The Only Blog You Need to Understand Encoder-Decoder Architecture
A complete breakdown of encoder-decoder architectures—how they compress sequences into context vectors, generate outputs step-by-step, why teacher forcing matters, and the four key limitations that led to attention mechanisms.
The Problem We're Solving
Before encoder-decoder models, we had three main types of neural networks:
-
Input → Output (Simple ML, ANNs, basic RNNs)

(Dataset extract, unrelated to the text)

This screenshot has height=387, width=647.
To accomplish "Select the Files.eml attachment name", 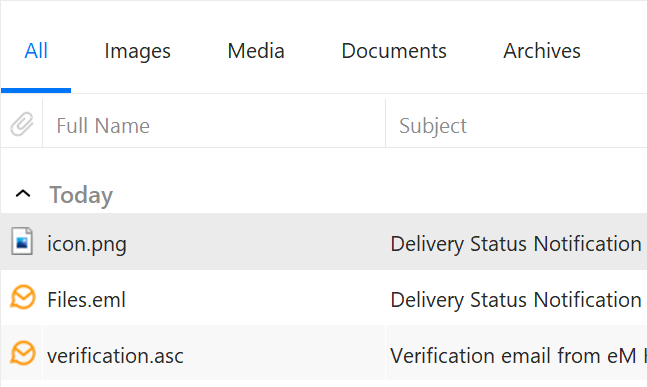I will click(x=86, y=300).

- Example: Age + Role → Salary prediction
- Works for fixed inputs and outputs
-
Sequence → Label (RNN, LSTM, GRU)
- Example: Email text → Spam or Ham
- Example: Sentence → Emotion classification
- Input is a sequence, output is a single label
-
Sequence → Sequence (Encoder-Decoder)
- Example: English question → Hindi answer
- Example: Long article → Short summary
- Both input AND output are sequences
The third type is where encoder-decoder models come in.
What Actually Happens
An encoder-decoder model first understands the input sequence, then generates an output sequence based on that understanding.
The flow:
Input → Encoder → Context Vector → Decoder → Output
Let's break this down.
What Is an Encoder?
An encoder converts an input sequence into a meaningful representation (context vector).
Think of it like this:
- You give it a sentence: "I love AI"
- It processes word by word: X₁ (I) → X₂ (love) → X₃ (AI)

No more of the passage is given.